Si cet engouement pour le manga ne date pas d’hier, les créations françaises tentent de se faire une place depuis quelques années au sein des géants japonais. Les éditions Glénat Manga sortent entre 120 et 150 nouvelles références par an, dont 4 à 5 % sont françaises. L’offre n’a jamais été plus pléthorique et continue à se développer.
« Le public est en attente de nouveautés. La plupart des maisons d’édition commencent à faire du manga français. Nous avons commencé il y a deux ans. Le rythme de publication n’est pas le même que celui du manga japonais. En France, les auteurs prennent plus soin de leur œuvre, le rythme de parution est de six à huit mois. J’ai l’impression que les lecteurs ont compris que ce rythme est différent », explique Satoko Ibana, de Glénat.
Métier précaire
Reste à trouver l’équilibre entre satisfaire un lectorat très exigeant, tant dans la diversité que la qualité, et des auteurs qui doivent s’adapter à un rythme de vente élevé (deux à trois tomes par an), malgré la précarité à laquelle ils peuvent être confrontés.
« Le manga de création doit se renouveler pour ne pas lasser le lecteur. Au fur et à mesure des années, de nouveaux auteurs arrivent », analyse Benoît Huot, responsable éditorial des éditions Glénat Manga. Il faut du temps pour que l’auteur rencontre son public et crée sa communauté. « Ça arrive de devoir interrompre des séries, car les ventes ne sont pas au rendez-vous », explique-t-il.
Les auteurs qui connaissent un succès fulgurant, à l’instar de Tony Valente, restent rares. L’auteur de Radiant, aux éditions Ankama et exporté au Japon, où la série est adaptée en dessin animé depuis octobre 2018, fait figure d’exception. Certains mangakas français, tels que VanRah ou Reno Lemaire, ont su s’imposer dans ce milieu sacré. Pour les autres, vivre de leur passion et de leurs créations peut devenir un véritable défi.
10 millions d’euros dédiés aux créateurs
Face à cette réalité économique, le ministre de la culture, Franck Riester, consent, lors d’un entretien au Monde publié le 4 juillet, que « les auteurs de BD sont souvent dans une situation sociale catastrophique, voire d’indignité pour certains ». Dix millions d’euros seront ainsi dédiés aux créateurs. Le ministre, dans son discours prononcé le 18 juin, déclarait confier à Bruno Racine, ancien président du Centre Pompidou et de la BNF, « une mission prospective sur le statut des artistes-auteurs ».
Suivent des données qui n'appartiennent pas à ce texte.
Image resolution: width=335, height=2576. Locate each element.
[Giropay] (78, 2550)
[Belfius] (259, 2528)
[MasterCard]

Déjà plongé dans sa nouvelle création, intitulée Wind Fighters, Christophe Cointault se veut optimiste : « Je suis persuadé que, dans quelques années, c’est nous qui allons faire avancer les wagons et que les lecteurs vont nous suivre. J’espère qu’on va créer des aventures avec lesquelles ils vont grandir. On est de plus en plus au point et de plus en plus efficaces, ça va forcément porter ses fruits. » Encouragé par son éditeur, il est confiant, mais a aussi conscience que d’autres mangakas français restent en souffrance.